Yes he did all those things. You can propagandize all you want but the truth is a pesky bugger. You identify as a Catholic. You do know you would not be allowed to worship in Che’s Cuba. You know he hated Catholics. Yet you identify as a Catholic. That is sad, friend.


#18

I don’t think it’s particularly useful for socialists to defend people like Castro, but one of the most insidious things about critics of Castro is that they always seem totally ignorant of the horrors of Batista and his regime. The post you’re responding to is an example of this - it was Batista who introduced secret police into Cuba, not Castro! Of course this doesn’t in anyway absolve Castro, who was a dictator, but it does say a lot about western attitudes to dictators, particularly American attitudes. There seems to be this implicit notion that capitalist, pro-American dictators are fine, while socialist (at least nominally, anyway) anti-American dictators are bad. People are either ignorant of the horrors of capitalist dictatorships, many of which were puppets of US capitalism, or defend them.

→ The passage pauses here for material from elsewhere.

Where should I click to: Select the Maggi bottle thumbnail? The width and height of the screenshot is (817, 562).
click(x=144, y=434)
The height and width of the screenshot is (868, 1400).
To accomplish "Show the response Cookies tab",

Still, Castro was certainly a dictator. While Cuba definitely in some ways helps to highlight the strengths of a socialist economy, it certainly would have been a good thing if the Cuban people had ousted him and established some form of workers’ democracy.


#19

You’re totally off-base. Several people don’t advocate for any kind of dictatorship, period. I don’t defend Batista or Pinochet because I completely reject their legitimacy. I don’t have to answer for them because I don’t endorse nor defend them.

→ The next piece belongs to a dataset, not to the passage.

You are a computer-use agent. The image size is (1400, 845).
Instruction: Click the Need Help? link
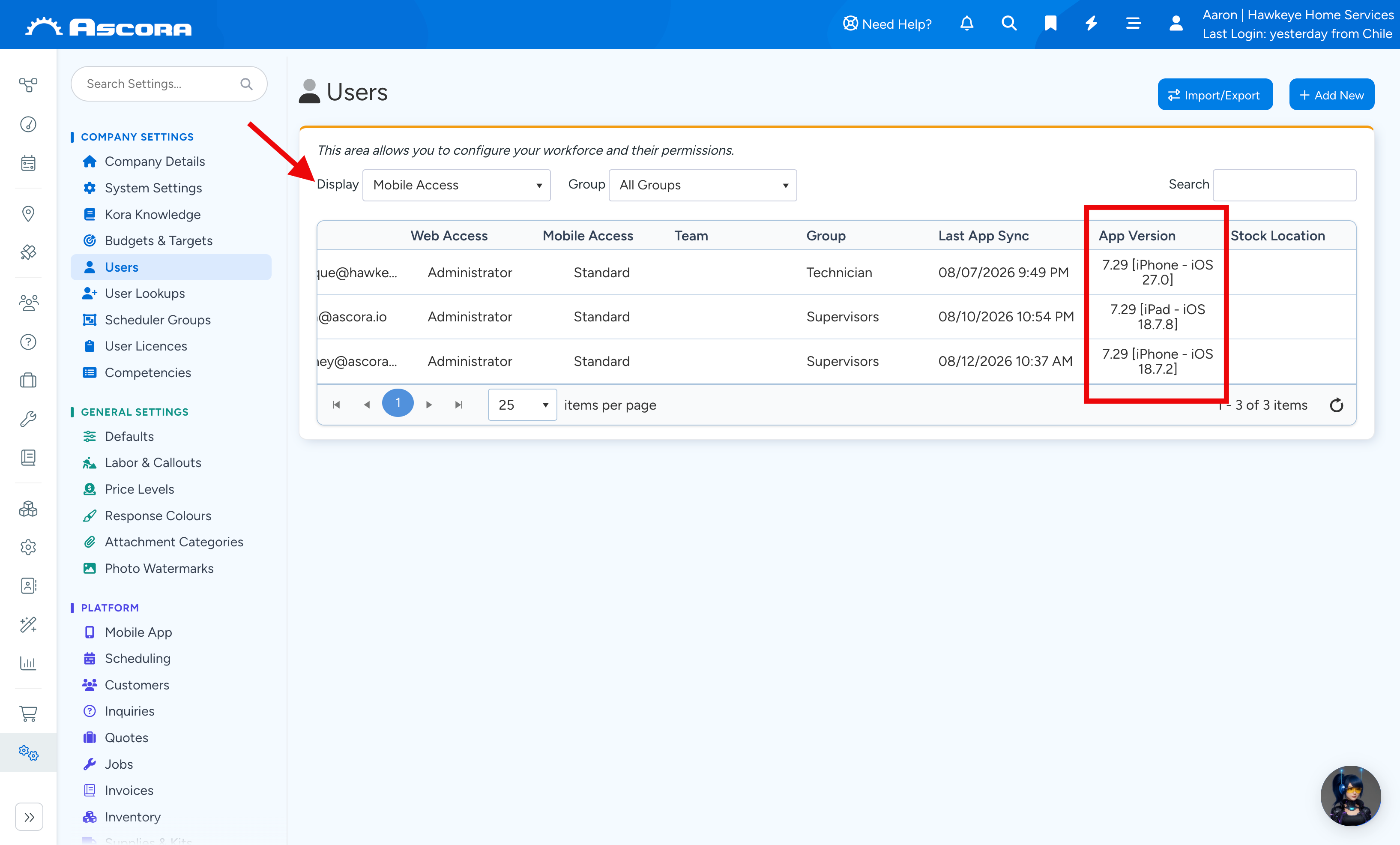pos(887,24)
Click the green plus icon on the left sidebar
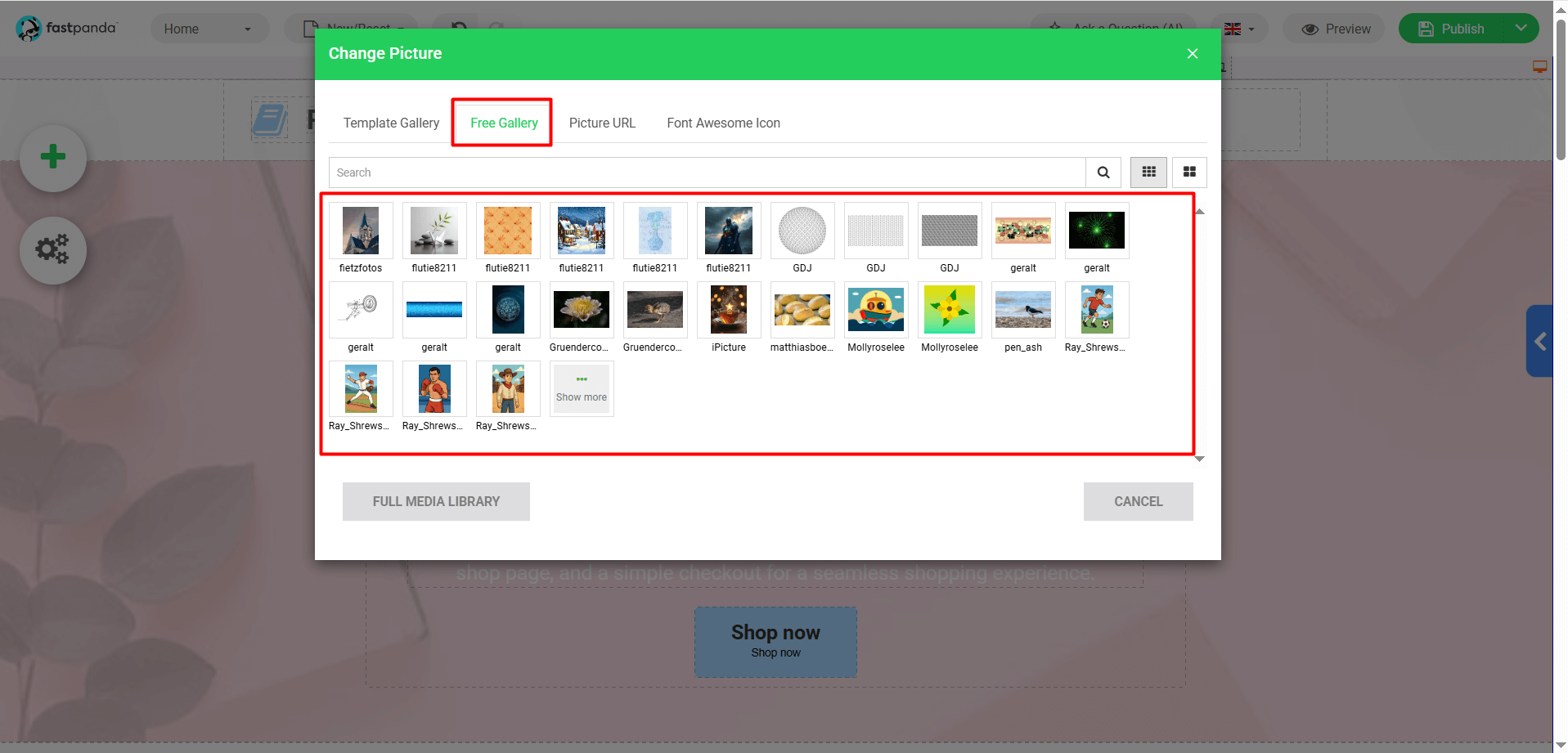This screenshot has width=1568, height=753. [52, 158]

Repeatedly bringing up other people who have done terrible crimes, especially when nobody is trying to defend those people, is disingenuous. To that end, your post contained some truth: defending Castro and Che is futile. However, the other bit about pro-capitalist dictators is drivel: not a single post in this thread or in the communism thread endorsed or lionized any of the people continually mentioned by you and Latias.


#20

I do not support any kind of dictatorship either.

I’m not saying you have to actively condemn them every time you want to critique Castro, it’s just that people’s criticisms of Castro often include a subtle defense of Batista. For example, it is factually wrong to believe that Castro was the first to establish a secret police force in Cuba, and to do so absolves Batista of some of the blame he deserves. People are definitely more sympathetic to capitalist dictators, even if they won’t admit it. This makes sense - the US enjoyed a special relationship with Batista and his regime, and helped to maintain it as it secured their economic interests in Cuba, so it would make sense for Americans to be taught a more sympathetic view of him.

I agree. I don’t engage in that kind of stuff. It’s a terrible way to argue. Batista being bad doesn’t make Castro any better. Besides, if you’re a socialist and your only way to defend socialism is to compare it to capitalist countries I’d question why you’re even a socialist in the first place. Socialism is supposed to be better.